L'aspect concernant le savoir est sans doute le plus raté. Passé une belle scène d'ouverture, l'attrait quasi mystique exercé par Christminster la cité universitaire sur Jude est totalement absent et son goût et plaisir d'acquérir de la connaissance ne se ressent absolument pas (ce n'est pas quelque vagues scènes ou on le voit lire du latin et du grecs qui suffisent). Du coup lorsque ses ambitions échouent à cause de sa provenance modeste on ne ressent absolument pas la même détresse, puisque le film n'a pas insisté là dessus pour embrayer dès le début sur le mariage raté avec Arabella assez expédiée et où la prestation de Rachel Griffiths n'est guère convaincante.
La relation avec la cousine Sue ensuite prouve le total manque de vision de Winterbottom, qui respecte vraiment le roman mais illustre ses thèmes et idées de manières brouillonnes. Sue est dans le livre un personnage très moderne, mais à la fois très ambivalent dans son amour pour Jude et décrite comme frigide et dépourvue de sensualité charnelle. Elle se donne à son mari par obligation et ne cèdera à Jude que quand elle se sentira menacée par une autre femme. Cette idée qui s'exprime en filigrane de manière subtile, Winterbottom la résume en une scène où Sue s'offre enfin à Jude (et un passage un peu gratuit de Kate Winslet nue) son aversion du sexe passant presque pour de la simple timidité. C'est cette propension à aller au dénominateur le plus simple et basique systématiquement qui est le plus agaçant à la longue.

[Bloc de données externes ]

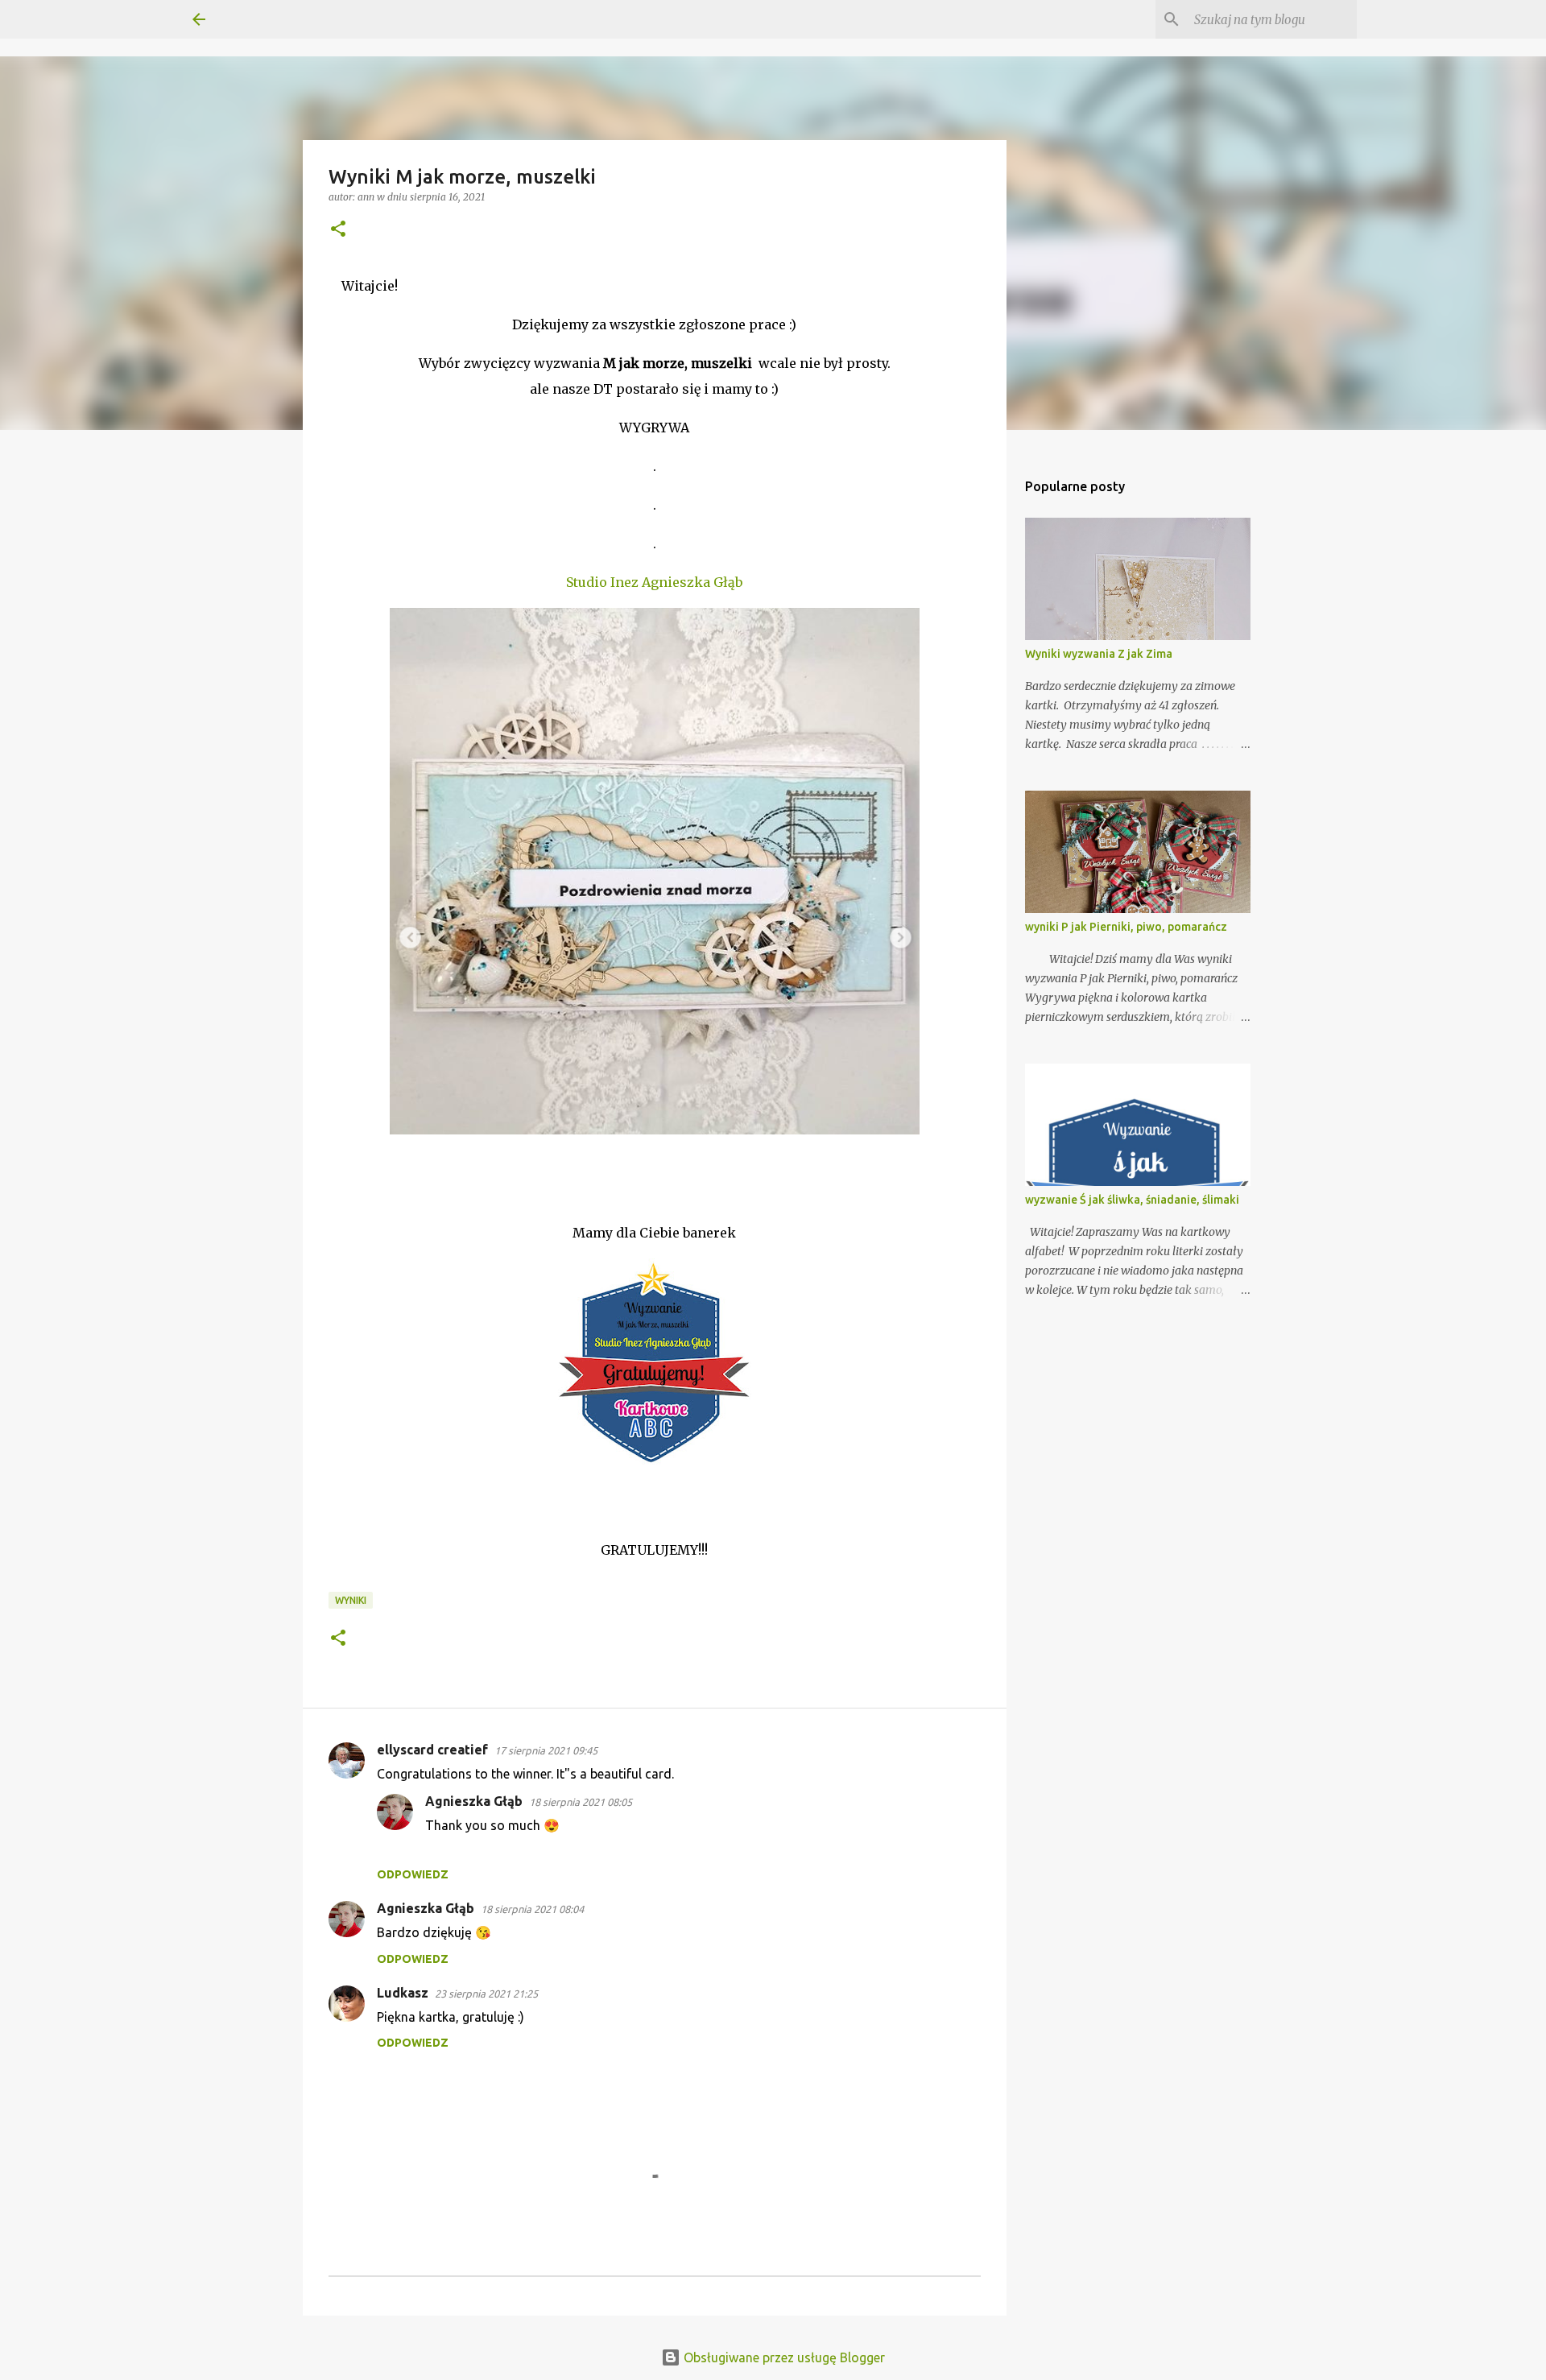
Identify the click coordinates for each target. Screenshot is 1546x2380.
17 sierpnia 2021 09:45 (545, 1750)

Le poids moral de la société sur le couple illégitime (encore plus dans le film où ils ne divorcent pas) entre Jude et Sue était une vraie toile de fond du livre pesant comme une chape de plomb sur les héros. Là encore jamais on ne ressent cela, Winterbottom fait ce qu'il faut et case fidèlement les passages exprimant cette idée mais de manière tellement terne et mécanique que ça ne fonctionne presque jamais sauf vers les derniers instants du film. Le sort dramatique des enfants du couple est repris également mais perd tout sa puissance tant la culpabilité qui suit est loin de la conclusion terrible du livre, le retour de Sue à la piété après ses élans modernes est moins sacrificielle et pitoyable (et le personnage de Philoston est vraiment sacrifié).
Autre point noir Winterbottom a semble t il choisi la voie de l'adaptation austère donc on ne ressent aucun souffle, les scènettes s'enchaînent (très fidèlement reprenant même le chapitrage par lieu du livre) machinalement, sans saveur ni passion et faisant plus office de transposition scolaire que d'une adaptation pensée.
Les acteurs sauvent tout de même pas mal la chose. Kate Winslet compose une Sue magnifique, sa prestation exprime tout ce que Winterbottom peine à transcrire : la séduction, la modernité mais aussi le côté torturé et indécis. Christopher Eccleston même si jouant trop sur la retenue est néanmoins convaincant en Jude et le couple avec Winslet est vraiment puissant et touchant, le seul vrai atout du film par ailleurs réalisés de façon assez transparente, aucun moment fort ne ressortant vraiment. Comme quoi si on pas saisi l'essence d'une oeuvre, même une adaptation quasi littérale peut être complètement ratée...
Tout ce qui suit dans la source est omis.